Chrome Azurol S
- Names: Preferred IUPAC name Trisodium 5-[(E)-(3-carboxy-5-methyl-4-oxocyclohexa-2,5-dien-1-ylidene)(2,6-dichloro-3-sulfonatophenyl)methyl]-3-methyl-2-oxidobenzoate

Identifiers
- CAS Number: 1667-99-8;
- 3D model (JSmol): Interactive image;
- ChEMBL: ChEMBL377545;
- ChemSpider: 21159525;
- ECHA InfoCard: 100.015.262
- EC Number: 216-787-0;
- PubChem CID: 54694372;
- UNII: Y6C592EY5D;
- CompTox Dashboard (EPA): DTXSID50889367 ;

Properties
- Chemical formula: C_{23}H_{13}Cl_{2}Na_{3}O_{9}S
- Molar mass: 605.28 g·mol^{−1}

= Chrome Azurol S =

Microbial stain

Chrome Azurol S is a histological dye used in biomedical research.

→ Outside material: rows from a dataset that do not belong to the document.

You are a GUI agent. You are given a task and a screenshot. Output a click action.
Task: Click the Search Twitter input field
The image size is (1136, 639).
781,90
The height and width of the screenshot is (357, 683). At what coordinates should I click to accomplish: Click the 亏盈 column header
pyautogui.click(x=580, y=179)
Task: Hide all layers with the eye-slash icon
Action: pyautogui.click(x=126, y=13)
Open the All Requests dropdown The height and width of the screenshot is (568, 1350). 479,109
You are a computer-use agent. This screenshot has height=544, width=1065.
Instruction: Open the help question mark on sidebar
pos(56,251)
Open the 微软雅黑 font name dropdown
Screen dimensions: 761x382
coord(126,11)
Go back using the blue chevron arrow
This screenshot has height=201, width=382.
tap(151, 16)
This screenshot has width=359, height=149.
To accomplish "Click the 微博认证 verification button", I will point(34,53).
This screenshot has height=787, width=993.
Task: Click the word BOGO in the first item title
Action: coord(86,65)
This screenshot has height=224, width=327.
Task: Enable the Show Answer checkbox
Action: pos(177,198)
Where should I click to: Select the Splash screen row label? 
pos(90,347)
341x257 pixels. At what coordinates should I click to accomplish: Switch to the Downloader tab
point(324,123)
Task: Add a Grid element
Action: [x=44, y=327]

Chrome Azural S (CAS) is a common spectrophotometric reagent for detection of certain metals like aluminum which can be toxic in excess and can contribute to people with neurodegenerative disorders. CAS is used to provide quantitative and qualitative information on molecules of interest like aluminum and siderophores. Qualitatively a color change can be observed while also allowing to quantitatively determine concentration of certain ions.